(Collected data)
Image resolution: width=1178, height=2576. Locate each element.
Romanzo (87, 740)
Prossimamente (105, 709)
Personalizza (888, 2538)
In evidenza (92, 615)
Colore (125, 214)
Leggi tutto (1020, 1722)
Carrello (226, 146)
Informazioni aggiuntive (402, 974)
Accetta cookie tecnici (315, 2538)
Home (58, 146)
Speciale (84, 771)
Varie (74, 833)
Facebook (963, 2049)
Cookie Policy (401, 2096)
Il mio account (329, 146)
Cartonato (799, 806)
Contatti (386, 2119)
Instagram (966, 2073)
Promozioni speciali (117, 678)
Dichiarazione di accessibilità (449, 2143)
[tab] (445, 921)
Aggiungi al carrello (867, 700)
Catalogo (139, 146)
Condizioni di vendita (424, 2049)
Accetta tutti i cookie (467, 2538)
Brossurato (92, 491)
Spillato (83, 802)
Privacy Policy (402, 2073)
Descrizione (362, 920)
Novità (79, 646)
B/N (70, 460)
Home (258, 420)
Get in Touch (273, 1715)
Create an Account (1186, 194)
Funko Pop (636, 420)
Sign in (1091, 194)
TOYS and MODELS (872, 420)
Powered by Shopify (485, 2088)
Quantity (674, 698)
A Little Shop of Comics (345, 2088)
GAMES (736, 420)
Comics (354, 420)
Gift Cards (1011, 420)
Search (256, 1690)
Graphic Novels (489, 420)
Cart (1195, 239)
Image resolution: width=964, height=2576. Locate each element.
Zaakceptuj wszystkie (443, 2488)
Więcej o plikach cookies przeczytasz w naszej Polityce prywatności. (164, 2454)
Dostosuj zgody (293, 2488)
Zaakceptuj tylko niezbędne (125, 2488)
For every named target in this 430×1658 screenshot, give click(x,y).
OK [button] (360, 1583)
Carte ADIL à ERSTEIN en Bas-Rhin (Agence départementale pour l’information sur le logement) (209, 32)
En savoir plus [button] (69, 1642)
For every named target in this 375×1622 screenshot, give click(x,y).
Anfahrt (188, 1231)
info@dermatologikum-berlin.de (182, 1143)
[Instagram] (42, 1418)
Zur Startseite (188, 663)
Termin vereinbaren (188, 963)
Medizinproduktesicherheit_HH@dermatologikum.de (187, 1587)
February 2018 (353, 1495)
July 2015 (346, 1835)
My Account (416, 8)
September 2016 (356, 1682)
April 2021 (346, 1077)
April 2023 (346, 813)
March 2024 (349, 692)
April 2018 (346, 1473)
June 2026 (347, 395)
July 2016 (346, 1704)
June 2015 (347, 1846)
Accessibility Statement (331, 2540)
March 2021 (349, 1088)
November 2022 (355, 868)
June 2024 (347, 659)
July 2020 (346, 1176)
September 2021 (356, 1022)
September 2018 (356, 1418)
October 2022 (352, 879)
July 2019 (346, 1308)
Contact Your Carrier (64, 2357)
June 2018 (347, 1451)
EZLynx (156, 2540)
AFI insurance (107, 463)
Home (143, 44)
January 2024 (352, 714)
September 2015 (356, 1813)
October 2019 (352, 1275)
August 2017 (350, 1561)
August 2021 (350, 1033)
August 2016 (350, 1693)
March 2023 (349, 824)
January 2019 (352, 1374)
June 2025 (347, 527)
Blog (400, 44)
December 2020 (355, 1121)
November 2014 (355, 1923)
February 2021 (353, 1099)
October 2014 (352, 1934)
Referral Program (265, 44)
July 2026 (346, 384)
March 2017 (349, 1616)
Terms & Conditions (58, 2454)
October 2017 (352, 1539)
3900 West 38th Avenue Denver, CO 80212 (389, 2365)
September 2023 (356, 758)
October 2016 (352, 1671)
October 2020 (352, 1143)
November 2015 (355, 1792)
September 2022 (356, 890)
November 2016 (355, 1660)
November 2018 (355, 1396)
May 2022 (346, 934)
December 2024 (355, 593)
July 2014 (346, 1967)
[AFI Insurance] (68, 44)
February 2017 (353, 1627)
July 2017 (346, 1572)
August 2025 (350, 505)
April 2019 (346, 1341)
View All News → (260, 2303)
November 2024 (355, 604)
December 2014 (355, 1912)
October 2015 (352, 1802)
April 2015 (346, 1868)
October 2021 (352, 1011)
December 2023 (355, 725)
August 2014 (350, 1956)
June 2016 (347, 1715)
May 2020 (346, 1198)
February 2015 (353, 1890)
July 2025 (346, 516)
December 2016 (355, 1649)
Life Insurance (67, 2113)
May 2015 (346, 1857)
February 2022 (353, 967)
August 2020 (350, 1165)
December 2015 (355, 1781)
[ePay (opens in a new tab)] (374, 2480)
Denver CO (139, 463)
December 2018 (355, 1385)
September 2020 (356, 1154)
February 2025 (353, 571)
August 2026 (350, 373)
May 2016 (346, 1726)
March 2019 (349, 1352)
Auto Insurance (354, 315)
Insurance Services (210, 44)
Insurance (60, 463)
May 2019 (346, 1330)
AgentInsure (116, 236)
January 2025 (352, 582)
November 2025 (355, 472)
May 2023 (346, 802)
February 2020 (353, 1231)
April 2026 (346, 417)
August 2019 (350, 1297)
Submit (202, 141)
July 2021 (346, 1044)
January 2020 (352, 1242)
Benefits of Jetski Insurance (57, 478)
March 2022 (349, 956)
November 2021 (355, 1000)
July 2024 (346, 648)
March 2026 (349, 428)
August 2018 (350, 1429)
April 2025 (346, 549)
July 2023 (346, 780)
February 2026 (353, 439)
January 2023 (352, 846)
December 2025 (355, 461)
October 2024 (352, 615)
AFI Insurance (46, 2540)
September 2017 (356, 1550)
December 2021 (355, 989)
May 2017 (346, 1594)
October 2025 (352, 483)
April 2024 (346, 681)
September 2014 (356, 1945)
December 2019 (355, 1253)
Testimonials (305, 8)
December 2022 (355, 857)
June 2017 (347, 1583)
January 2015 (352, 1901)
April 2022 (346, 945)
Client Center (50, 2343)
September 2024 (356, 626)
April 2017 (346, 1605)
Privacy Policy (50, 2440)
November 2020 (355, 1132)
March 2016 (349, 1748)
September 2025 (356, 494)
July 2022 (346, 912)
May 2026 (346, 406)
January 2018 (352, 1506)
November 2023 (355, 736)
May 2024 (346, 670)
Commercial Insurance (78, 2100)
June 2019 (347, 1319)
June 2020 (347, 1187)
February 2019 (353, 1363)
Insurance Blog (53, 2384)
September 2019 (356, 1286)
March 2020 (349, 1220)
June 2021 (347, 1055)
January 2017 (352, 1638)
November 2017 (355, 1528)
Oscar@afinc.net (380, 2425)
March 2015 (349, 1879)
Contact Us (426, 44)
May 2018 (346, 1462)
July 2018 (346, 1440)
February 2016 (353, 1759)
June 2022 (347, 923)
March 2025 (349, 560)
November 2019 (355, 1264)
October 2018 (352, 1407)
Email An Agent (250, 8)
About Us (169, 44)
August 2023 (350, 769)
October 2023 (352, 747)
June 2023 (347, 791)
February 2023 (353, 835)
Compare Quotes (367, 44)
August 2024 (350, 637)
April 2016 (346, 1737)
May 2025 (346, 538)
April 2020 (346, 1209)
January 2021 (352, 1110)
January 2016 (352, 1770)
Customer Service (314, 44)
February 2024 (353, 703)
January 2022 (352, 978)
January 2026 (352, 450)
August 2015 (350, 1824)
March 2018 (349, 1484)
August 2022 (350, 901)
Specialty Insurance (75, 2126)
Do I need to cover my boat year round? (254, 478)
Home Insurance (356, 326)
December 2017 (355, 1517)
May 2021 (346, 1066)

:: Task requirements ::
Your reply must be a faithful copy of each entry above.

:: Response to this exercise ::
Image resolution: width=1178, height=2576. Locate each element.
Romanzo (87, 740)
Prossimamente (105, 709)
Personalizza (888, 2538)
In evidenza (92, 615)
Colore (125, 214)
Leggi tutto (1020, 1722)
Carrello (226, 146)
Informazioni aggiuntive (402, 974)
Accetta cookie tecnici (315, 2538)
Home (58, 146)
Speciale (84, 771)
Varie (74, 833)
Facebook (963, 2049)
Cookie Policy (401, 2096)
Il mio account (329, 146)
Cartonato (799, 806)
Contatti (386, 2119)
Instagram (966, 2073)
Promozioni speciali (117, 678)
Dichiarazione di accessibilità (449, 2143)
[tab] (445, 921)
Aggiungi al carrello (867, 700)
Catalogo (139, 146)
Condizioni di vendita (424, 2049)
Accetta tutti i cookie (467, 2538)
Brossurato (92, 491)
Spillato (83, 802)
Privacy Policy (402, 2073)
Descrizione (362, 920)
Novità (79, 646)
B/N (70, 460)
Home (258, 420)
Get in Touch (273, 1715)
Create an Account (1186, 194)
Funko Pop (636, 420)
Sign in (1091, 194)
TOYS and MODELS (872, 420)
Powered by Shopify (485, 2088)
Quantity (674, 698)
A Little Shop of Comics (345, 2088)
GAMES (736, 420)
Comics (354, 420)
Gift Cards (1011, 420)
Search (256, 1690)
Graphic Novels (489, 420)
Cart (1195, 239)
Image resolution: width=964, height=2576. Locate each element.
Zaakceptuj wszystkie (443, 2488)
Więcej o plikach cookies przeczytasz w naszej Polityce prywatności. (164, 2454)
Dostosuj zgody (293, 2488)
Zaakceptuj tylko niezbędne (125, 2488)
For every named target in this 430×1658 screenshot, give click(x,y).
OK [button] (360, 1583)
Carte ADIL à ERSTEIN en Bas-Rhin (Agence départementale pour l’information sur le logement) (209, 32)
En savoir plus [button] (69, 1642)
For every named target in this 375×1622 screenshot, give click(x,y).
Anfahrt (188, 1231)
info@dermatologikum-berlin.de (182, 1143)
[Instagram] (42, 1418)
Zur Startseite (188, 663)
Termin vereinbaren (188, 963)
Medizinproduktesicherheit_HH@dermatologikum.de (187, 1587)
February 2018 (353, 1495)
July 2015 (346, 1835)
My Account (416, 8)
September 2016 (356, 1682)
April 2021 (346, 1077)
April 2023 (346, 813)
March 2024 (349, 692)
April 2018 (346, 1473)
June 2026 (347, 395)
July 2016 (346, 1704)
June 2015 (347, 1846)
Accessibility Statement (331, 2540)
March 2021 (349, 1088)
November 2022 (355, 868)
June 2024 (347, 659)
July 2020 (346, 1176)
September 2021 (356, 1022)
September 2018 (356, 1418)
October 2022 (352, 879)
July 2019 (346, 1308)
Contact Your Carrier (64, 2357)
June 2018 (347, 1451)
EZLynx (156, 2540)
AFI insurance (107, 463)
Home (143, 44)
January 2024 (352, 714)
September 2015 (356, 1813)
October 2019 (352, 1275)
August 2017 (350, 1561)
August 2021 (350, 1033)
August 2016 (350, 1693)
March 2023 (349, 824)
January 2019 (352, 1374)
June 2025 (347, 527)
Blog (400, 44)
December 2020 (355, 1121)
November 2014 (355, 1923)
February 2021 (353, 1099)
October 2014 (352, 1934)
Referral Program (265, 44)
July 2026 (346, 384)
March 2017 (349, 1616)
Terms & Conditions (58, 2454)
October 2017 (352, 1539)
3900 West 38th Avenue Denver, CO 80212 (389, 2365)
September 2023 (356, 758)
October 2016 (352, 1671)
October 2020 (352, 1143)
November 2015 (355, 1792)
September 2022 (356, 890)
November 2016 (355, 1660)
November 2018 (355, 1396)
May 2022 (346, 934)
December 2024 (355, 593)
July 2014 (346, 1967)
[AFI Insurance] (68, 44)
February 2017 (353, 1627)
July 2017 (346, 1572)
August 2025 (350, 505)
April 2019 (346, 1341)
View All News → (260, 2303)
November 2024 (355, 604)
December 2014 (355, 1912)
October 2015 (352, 1802)
April 2015 (346, 1868)
October 2021 (352, 1011)
December 2023 (355, 725)
August 2014 (350, 1956)
June 2016 (347, 1715)
May 2020 (346, 1198)
February 2015 (353, 1890)
July 2025 (346, 516)
December 2016 (355, 1649)
Life Insurance (67, 2113)
May 2015 (346, 1857)
February 2022 (353, 967)
August 2020 (350, 1165)
December 2015 (355, 1781)
[ePay (opens in a new tab)] (374, 2480)
Denver CO (139, 463)
December 2018 (355, 1385)
September 2020 (356, 1154)
February 2025 (353, 571)
August 2026 (350, 373)
May 2016 (346, 1726)
March 2019 (349, 1352)
Auto Insurance (354, 315)
Insurance Services (210, 44)
Insurance (60, 463)
May 2019 (346, 1330)
AgentInsure (116, 236)
January 2025 (352, 582)
November 2025 (355, 472)
May 2023 (346, 802)
February 2020 (353, 1231)
April 2026 (346, 417)
August 2019 (350, 1297)
Submit (202, 141)
July 2021 (346, 1044)
January 2020 (352, 1242)
Benefits of Jetski Insurance (57, 478)
March 2022 (349, 956)
November 2021 (355, 1000)
July 2024 (346, 648)
March 2026 (349, 428)
August 2018 (350, 1429)
April 2025 (346, 549)
July 2023 (346, 780)
February 2026 (353, 439)
January 2023 (352, 846)
December 2025 (355, 461)
October 2024 (352, 615)
AFI Insurance (46, 2540)
September 2017 (356, 1550)
December 2021 (355, 989)
May 2017 (346, 1594)
October 2025 (352, 483)
April 2024 (346, 681)
September 2014 (356, 1945)
December 2019 (355, 1253)
Testimonials (305, 8)
December 2022 (355, 857)
June 2017 (347, 1583)
January 2015 (352, 1901)
April 2022 (346, 945)
Client Center (50, 2343)
September 2024 (356, 626)
April 2017 (346, 1605)
Privacy Policy (50, 2440)
November 2020 (355, 1132)
March 2016 (349, 1748)
September 2025 (356, 494)
July 2022 (346, 912)
May 2026 (346, 406)
January 2018 (352, 1506)
November 2023 (355, 736)
May 2024 (346, 670)
Commercial Insurance (78, 2100)
June 2019 (347, 1319)
June 2020 (347, 1187)
February 2019 (353, 1363)
Insurance Blog (53, 2384)
September 2019 (356, 1286)
March 2020 (349, 1220)
June 2021 (347, 1055)
January 2017 (352, 1638)
November 2017 (355, 1528)
Oscar@afinc.net (380, 2425)
March 2015 (349, 1879)
Contact Us (426, 44)
May 2018 (346, 1462)
July 2018 (346, 1440)
February 2016 (353, 1759)
June 2022 (347, 923)
March 2025 (349, 560)
November 2019 (355, 1264)
October 2018 (352, 1407)
Email An Agent (250, 8)
About Us (169, 44)
August 2023 (350, 769)
October 2023 (352, 747)
June 2023 (347, 791)
February 2023 (353, 835)
Compare Quotes (367, 44)
August 2024 (350, 637)
April 2016 (346, 1737)
May 2025 (346, 538)
April 2020 (346, 1209)
January 2021 (352, 1110)
January 2016 (352, 1770)
Customer Service (314, 44)
February 2024 (353, 703)
January 2022 (352, 978)
January 2026 (352, 450)
August 2015 (350, 1824)
March 2018 (349, 1484)
August 2022 (350, 901)
Specialty Insurance (75, 2126)
Do I need to cover my boat year round? (254, 478)
Home Insurance (356, 326)
December 2017 (355, 1517)
May 2021 (346, 1066)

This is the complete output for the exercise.